Agentic Coding
A style of software development where an AI agent writes, edits, and manages code semi-autonomously while a human operator guides the direction.
What It Is
Agentic coding is when an AI does not just suggest code in a chat window but actually takes action: reading files, writing changes, running commands, creating new files, and iterating on errors. The AI operates as an agent with access to your project’s file system and development tools. You describe what you want built or fixed, and the AI carries out multiple steps to get there, often without needing step-by-step instructions. Claude Code is a primary example: it reads your codebase, understands the context, makes edits across multiple files, and runs tests to verify its work.
Why It Matters
Agentic coding is what makes it possible for non-engineers to build real software. Instead of learning every syntax rule and framework convention, you describe the outcome you want and the AI handles the implementation details. This does not mean you can ignore what the code does.
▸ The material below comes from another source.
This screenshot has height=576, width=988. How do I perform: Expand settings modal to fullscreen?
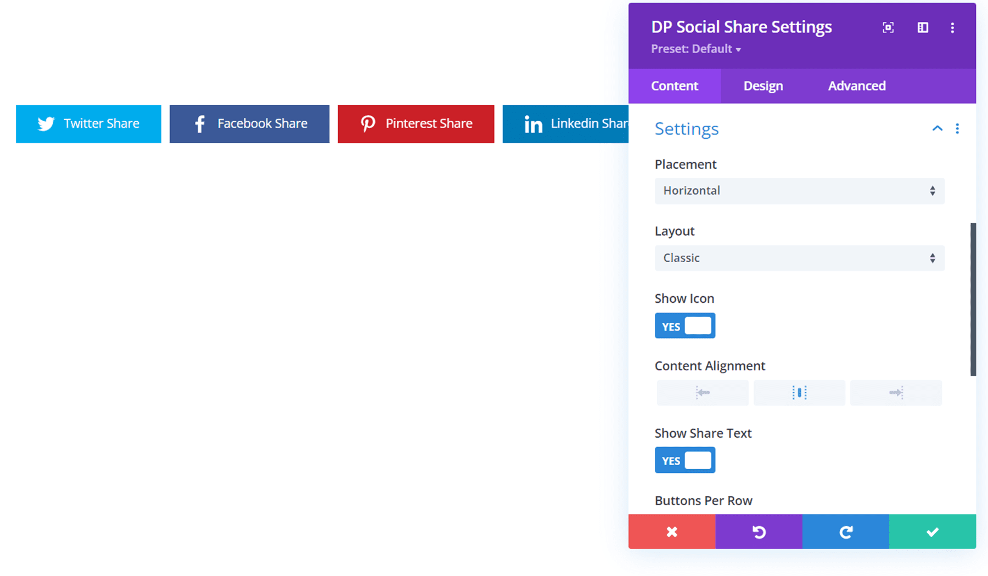point(888,27)

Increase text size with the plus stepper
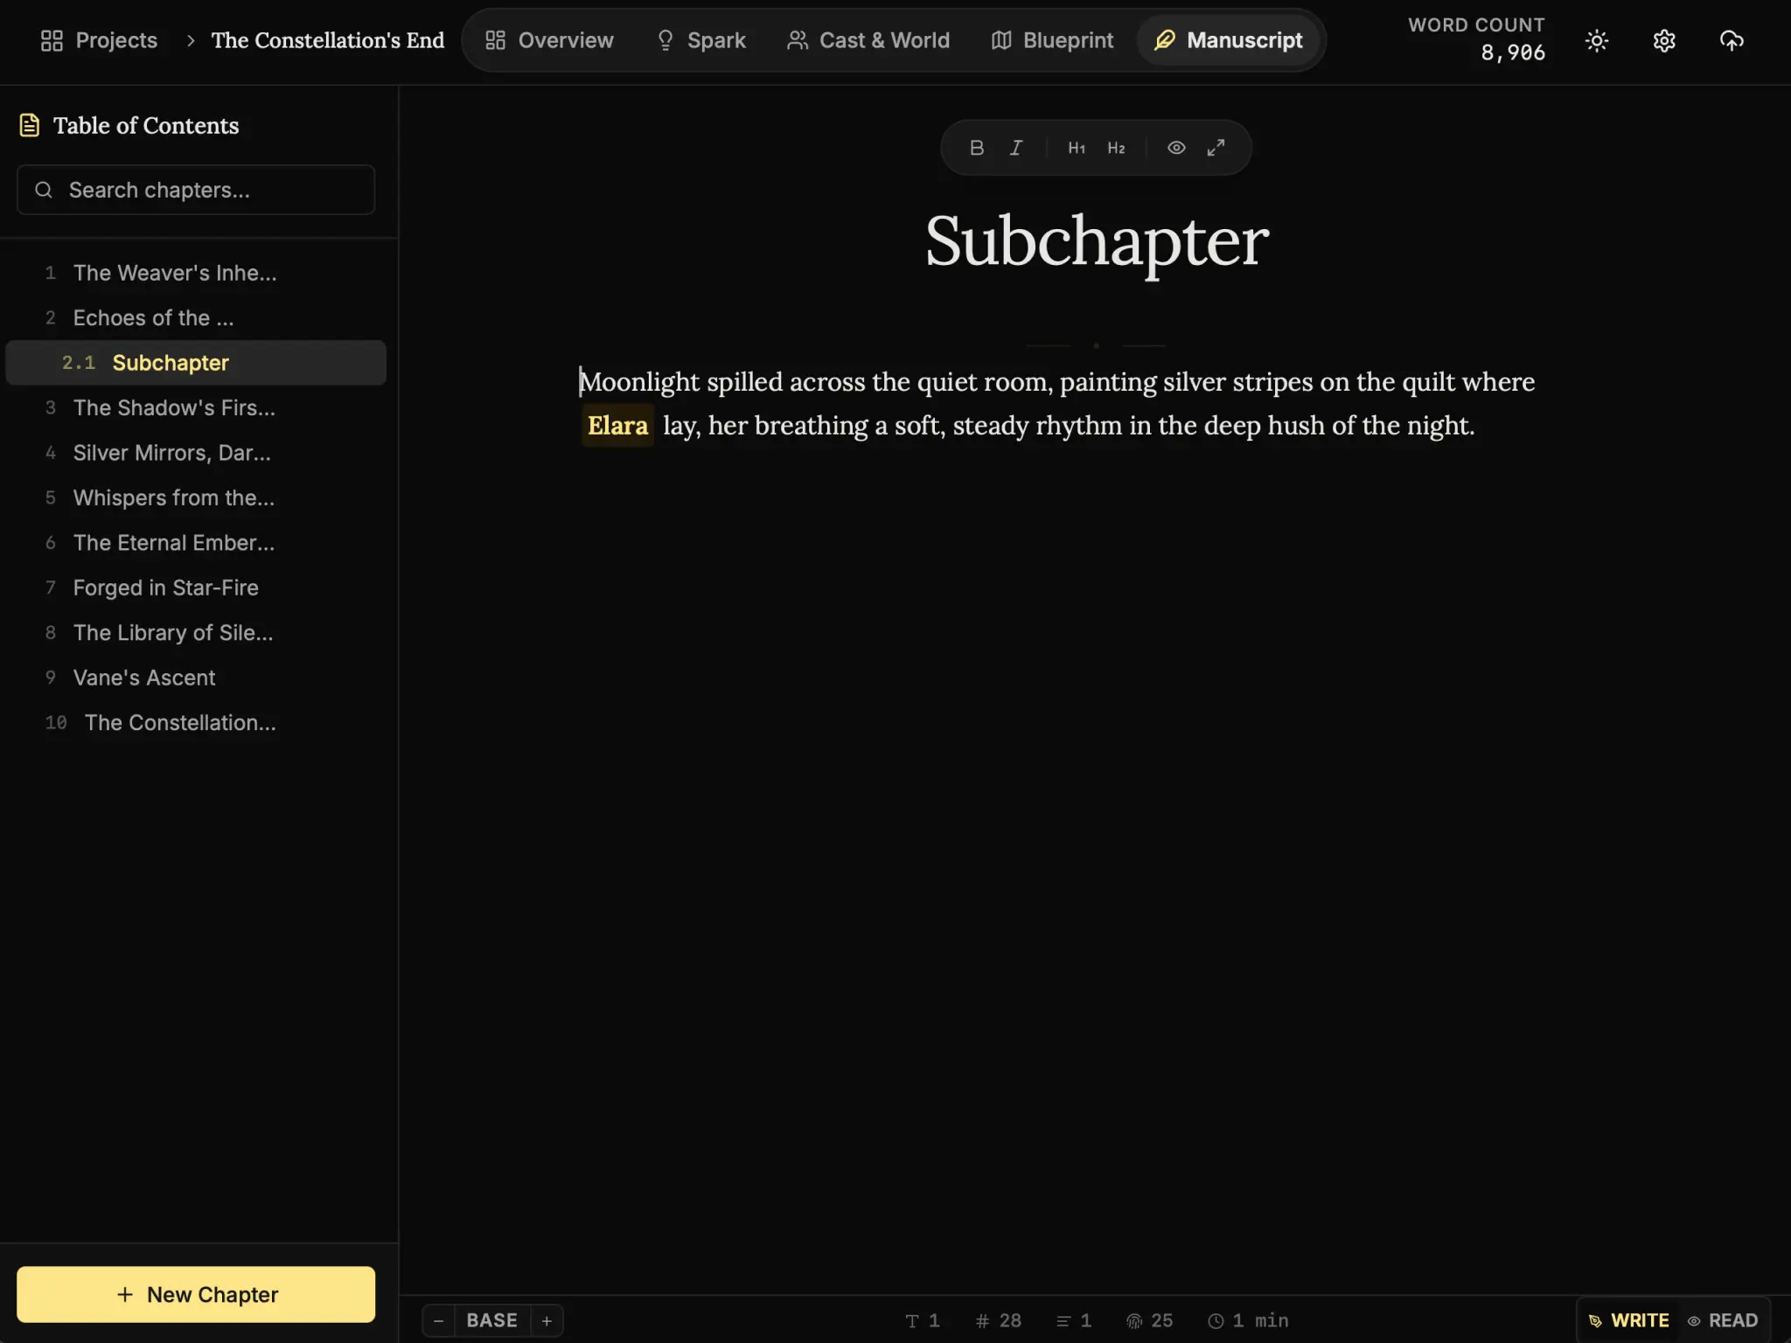tap(547, 1320)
You still need to understand the architecture, review the changes, and verify the results. But the barrier between “having an idea” and “having working code” drops dramatically. The operator’s job shifts from writing code to directing, reviewing, and deciding.
In Practice
In a typical agentic coding session, you tell Claude Code “add a new glossary term page with these fields” and it reads your existing pages, understands the pattern, creates the new file, and updates any related configuration. You review the output, request adjustments, and the agent iterates. The key skill is clear communication of intent and careful review of results.